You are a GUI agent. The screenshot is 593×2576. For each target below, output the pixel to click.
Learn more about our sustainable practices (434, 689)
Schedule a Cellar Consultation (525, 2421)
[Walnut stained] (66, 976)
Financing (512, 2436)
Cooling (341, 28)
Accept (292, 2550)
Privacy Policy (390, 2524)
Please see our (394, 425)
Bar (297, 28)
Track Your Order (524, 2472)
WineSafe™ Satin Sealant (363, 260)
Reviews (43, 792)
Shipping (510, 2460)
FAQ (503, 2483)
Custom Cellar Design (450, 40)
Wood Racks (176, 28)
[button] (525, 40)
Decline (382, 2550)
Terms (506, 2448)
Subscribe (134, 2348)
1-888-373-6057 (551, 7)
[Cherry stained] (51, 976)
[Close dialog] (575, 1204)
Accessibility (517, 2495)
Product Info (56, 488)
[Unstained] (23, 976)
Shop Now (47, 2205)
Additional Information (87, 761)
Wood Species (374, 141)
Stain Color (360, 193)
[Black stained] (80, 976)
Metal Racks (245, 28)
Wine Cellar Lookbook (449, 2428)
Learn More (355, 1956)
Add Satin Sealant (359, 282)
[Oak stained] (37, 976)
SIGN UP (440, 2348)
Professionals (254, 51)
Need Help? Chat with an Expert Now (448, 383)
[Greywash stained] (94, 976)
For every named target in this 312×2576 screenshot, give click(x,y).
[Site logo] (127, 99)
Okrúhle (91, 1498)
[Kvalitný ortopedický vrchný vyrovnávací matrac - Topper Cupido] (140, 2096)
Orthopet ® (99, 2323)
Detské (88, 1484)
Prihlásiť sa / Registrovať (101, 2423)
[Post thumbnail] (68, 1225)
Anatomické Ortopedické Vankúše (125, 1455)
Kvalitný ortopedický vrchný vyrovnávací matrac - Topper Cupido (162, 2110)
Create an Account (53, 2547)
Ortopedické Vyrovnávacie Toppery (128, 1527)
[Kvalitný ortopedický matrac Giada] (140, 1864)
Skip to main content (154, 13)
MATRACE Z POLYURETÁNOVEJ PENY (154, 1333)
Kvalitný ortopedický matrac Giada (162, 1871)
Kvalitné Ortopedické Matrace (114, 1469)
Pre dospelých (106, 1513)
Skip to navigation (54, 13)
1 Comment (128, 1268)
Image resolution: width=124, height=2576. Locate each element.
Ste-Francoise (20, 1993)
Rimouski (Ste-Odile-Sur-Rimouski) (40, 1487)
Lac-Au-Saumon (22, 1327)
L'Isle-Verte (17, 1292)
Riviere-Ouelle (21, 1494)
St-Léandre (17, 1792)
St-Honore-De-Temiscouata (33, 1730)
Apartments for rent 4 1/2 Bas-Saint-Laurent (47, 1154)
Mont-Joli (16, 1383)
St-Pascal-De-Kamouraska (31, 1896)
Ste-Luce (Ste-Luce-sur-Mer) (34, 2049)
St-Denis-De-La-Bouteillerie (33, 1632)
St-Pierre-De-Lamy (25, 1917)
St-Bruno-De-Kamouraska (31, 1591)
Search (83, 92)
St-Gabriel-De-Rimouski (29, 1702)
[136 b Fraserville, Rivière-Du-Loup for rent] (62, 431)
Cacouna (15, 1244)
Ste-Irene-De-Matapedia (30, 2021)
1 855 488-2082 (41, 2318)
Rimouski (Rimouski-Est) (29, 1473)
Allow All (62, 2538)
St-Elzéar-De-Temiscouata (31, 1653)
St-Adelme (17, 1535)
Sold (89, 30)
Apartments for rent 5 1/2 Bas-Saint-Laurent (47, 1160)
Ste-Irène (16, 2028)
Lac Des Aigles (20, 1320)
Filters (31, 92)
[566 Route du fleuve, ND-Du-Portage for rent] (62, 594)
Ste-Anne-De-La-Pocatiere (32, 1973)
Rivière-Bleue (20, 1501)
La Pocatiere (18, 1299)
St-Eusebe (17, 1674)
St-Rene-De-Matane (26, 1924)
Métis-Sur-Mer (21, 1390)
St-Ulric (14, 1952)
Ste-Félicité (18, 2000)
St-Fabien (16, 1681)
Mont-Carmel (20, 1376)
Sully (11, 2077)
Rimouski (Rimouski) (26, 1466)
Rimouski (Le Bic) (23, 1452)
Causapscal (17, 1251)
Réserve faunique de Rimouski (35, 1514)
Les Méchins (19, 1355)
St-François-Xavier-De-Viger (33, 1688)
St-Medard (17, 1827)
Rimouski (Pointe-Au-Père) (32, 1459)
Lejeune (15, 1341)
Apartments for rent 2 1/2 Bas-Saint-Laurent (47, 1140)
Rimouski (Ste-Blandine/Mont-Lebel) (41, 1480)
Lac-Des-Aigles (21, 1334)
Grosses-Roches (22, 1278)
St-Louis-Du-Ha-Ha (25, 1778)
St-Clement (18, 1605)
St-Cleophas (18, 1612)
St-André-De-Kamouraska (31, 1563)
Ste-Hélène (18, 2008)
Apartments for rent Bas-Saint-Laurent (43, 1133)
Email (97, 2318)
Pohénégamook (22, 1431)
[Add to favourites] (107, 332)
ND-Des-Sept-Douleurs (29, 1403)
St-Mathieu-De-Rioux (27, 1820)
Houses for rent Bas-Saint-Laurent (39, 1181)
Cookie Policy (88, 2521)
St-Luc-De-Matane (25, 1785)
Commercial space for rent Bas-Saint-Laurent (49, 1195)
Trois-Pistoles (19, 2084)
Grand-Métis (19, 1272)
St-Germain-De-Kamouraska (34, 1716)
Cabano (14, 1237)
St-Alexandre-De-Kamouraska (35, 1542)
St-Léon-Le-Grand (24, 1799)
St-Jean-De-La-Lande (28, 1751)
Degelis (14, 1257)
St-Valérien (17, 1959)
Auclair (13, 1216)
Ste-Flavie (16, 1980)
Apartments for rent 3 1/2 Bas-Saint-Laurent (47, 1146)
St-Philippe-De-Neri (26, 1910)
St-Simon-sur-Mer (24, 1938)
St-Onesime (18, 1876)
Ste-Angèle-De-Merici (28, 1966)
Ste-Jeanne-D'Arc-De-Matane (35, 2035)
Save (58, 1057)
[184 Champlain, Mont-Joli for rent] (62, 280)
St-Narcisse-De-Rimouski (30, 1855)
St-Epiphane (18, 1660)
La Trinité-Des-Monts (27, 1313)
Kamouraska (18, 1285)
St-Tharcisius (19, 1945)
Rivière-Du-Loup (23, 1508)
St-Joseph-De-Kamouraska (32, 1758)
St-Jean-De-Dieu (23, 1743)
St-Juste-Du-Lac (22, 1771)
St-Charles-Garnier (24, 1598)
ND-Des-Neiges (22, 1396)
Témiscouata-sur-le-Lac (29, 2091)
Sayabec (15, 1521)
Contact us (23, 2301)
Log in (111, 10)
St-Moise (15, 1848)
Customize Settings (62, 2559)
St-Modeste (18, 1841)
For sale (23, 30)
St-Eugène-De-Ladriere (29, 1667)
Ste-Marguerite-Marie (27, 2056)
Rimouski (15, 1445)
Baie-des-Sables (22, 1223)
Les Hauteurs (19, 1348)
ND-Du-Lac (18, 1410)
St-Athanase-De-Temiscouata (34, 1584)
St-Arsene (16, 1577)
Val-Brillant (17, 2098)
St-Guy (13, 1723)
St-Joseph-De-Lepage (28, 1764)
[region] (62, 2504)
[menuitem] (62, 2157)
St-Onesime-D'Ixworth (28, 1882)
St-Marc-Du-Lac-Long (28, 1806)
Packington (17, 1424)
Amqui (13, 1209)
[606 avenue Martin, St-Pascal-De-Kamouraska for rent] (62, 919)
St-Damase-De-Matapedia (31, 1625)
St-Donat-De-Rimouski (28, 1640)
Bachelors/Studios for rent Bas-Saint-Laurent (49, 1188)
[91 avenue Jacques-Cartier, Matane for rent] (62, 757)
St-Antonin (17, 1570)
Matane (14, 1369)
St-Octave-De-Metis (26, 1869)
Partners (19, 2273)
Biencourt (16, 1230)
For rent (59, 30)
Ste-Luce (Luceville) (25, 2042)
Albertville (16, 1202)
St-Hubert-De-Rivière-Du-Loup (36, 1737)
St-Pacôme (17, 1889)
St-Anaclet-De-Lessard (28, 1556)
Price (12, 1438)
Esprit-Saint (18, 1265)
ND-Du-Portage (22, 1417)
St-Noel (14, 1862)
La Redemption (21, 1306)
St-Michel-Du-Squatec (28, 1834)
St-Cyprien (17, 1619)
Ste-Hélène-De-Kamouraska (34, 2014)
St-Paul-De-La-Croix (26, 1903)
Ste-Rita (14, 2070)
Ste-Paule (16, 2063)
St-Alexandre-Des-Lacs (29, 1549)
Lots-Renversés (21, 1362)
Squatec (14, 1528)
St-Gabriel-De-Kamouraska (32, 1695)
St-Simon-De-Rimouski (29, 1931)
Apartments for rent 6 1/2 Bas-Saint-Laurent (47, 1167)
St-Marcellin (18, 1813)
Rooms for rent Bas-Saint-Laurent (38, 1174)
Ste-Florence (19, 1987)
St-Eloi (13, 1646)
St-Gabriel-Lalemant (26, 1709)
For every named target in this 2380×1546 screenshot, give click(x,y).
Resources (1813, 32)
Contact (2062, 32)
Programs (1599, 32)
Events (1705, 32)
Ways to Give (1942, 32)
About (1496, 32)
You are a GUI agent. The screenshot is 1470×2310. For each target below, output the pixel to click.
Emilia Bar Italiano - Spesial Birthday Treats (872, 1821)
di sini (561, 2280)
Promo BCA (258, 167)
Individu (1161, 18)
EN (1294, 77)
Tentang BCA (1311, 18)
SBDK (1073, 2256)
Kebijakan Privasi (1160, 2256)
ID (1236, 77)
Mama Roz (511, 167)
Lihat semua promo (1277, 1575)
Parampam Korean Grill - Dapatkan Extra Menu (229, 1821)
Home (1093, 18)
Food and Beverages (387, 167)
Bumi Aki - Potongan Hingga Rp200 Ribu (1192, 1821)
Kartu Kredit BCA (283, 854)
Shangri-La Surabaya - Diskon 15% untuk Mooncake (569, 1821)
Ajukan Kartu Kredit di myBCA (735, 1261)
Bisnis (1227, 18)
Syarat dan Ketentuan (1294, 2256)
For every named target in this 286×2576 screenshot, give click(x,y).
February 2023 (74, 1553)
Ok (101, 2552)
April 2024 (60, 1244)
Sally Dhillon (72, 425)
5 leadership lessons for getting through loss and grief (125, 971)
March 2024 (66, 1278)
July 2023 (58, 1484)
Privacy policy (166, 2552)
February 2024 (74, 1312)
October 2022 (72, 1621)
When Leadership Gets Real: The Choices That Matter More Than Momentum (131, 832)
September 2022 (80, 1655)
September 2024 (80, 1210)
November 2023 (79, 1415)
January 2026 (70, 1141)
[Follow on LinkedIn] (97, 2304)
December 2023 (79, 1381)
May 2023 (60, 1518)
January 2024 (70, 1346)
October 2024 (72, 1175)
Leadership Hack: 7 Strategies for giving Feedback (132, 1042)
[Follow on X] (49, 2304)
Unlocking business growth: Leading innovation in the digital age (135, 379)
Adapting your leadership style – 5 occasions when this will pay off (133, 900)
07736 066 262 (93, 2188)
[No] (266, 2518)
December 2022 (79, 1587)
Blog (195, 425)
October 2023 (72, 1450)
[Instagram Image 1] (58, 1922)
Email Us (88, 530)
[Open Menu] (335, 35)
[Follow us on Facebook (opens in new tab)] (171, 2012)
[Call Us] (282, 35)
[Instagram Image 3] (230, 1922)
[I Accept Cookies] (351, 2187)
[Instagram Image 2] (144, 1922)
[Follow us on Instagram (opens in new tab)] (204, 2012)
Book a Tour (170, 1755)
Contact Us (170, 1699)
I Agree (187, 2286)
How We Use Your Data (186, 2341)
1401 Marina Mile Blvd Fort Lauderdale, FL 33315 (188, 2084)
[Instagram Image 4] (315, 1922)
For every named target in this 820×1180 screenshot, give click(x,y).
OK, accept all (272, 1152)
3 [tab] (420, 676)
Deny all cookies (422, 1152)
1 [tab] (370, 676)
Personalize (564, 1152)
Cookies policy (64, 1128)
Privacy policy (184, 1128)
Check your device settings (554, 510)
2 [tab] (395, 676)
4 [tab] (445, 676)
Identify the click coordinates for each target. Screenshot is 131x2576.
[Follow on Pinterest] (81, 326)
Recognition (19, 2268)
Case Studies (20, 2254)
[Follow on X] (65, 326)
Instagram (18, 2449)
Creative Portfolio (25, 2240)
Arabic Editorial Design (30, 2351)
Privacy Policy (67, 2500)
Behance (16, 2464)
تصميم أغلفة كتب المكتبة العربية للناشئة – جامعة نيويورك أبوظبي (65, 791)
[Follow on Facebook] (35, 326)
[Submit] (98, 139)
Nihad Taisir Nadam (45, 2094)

□ □ □

PROBLEM DETAILS
I'd like the lines above from the one with "Log in (111, 10)" up to and including the one with "St-Alexandre-Des-Lacs (29, 1549)" copied exactly, with no other lines.

SOLUTION TO THIS TASK
Log in (111, 10)
St-Moise (15, 1848)
Customize Settings (62, 2559)
St-Modeste (18, 1841)
For sale (23, 30)
St-Eugène-De-Ladriere (29, 1667)
Ste-Marguerite-Marie (27, 2056)
Rimouski (15, 1445)
Baie-des-Sables (22, 1223)
Les Hauteurs (19, 1348)
ND-Du-Lac (18, 1410)
St-Athanase-De-Temiscouata (34, 1584)
St-Arsene (16, 1577)
Val-Brillant (17, 2098)
St-Guy (13, 1723)
St-Joseph-De-Lepage (28, 1764)
[region] (62, 2504)
[menuitem] (62, 2157)
St-Onesime-D'Ixworth (28, 1882)
St-Marc-Du-Lac-Long (28, 1806)
Packington (17, 1424)
Amqui (13, 1209)
[606 avenue Martin, St-Pascal-De-Kamouraska for rent] (62, 919)
St-Damase-De-Matapedia (31, 1625)
St-Donat-De-Rimouski (28, 1640)
Bachelors/Studios for rent Bas-Saint-Laurent (49, 1188)
[91 avenue Jacques-Cartier, Matane for rent] (62, 757)
St-Antonin (17, 1570)
Matane (14, 1369)
St-Octave-De-Metis (26, 1869)
Partners (19, 2273)
Biencourt (16, 1230)
For rent (59, 30)
Ste-Luce (Luceville) (25, 2042)
Albertville (16, 1202)
St-Hubert-De-Rivière-Du-Loup (36, 1737)
St-Pacôme (17, 1889)
St-Anaclet-De-Lessard (28, 1556)
Price (12, 1438)
Esprit-Saint (18, 1265)
ND-Du-Portage (22, 1417)
St-Noel (14, 1862)
La Redemption (21, 1306)
St-Michel-Du-Squatec (28, 1834)
St-Cyprien (17, 1619)
Ste-Hélène-De-Kamouraska (34, 2014)
St-Paul-De-La-Croix (26, 1903)
Ste-Rita (14, 2070)
Ste-Paule (16, 2063)
St-Alexandre-Des-Lacs (29, 1549)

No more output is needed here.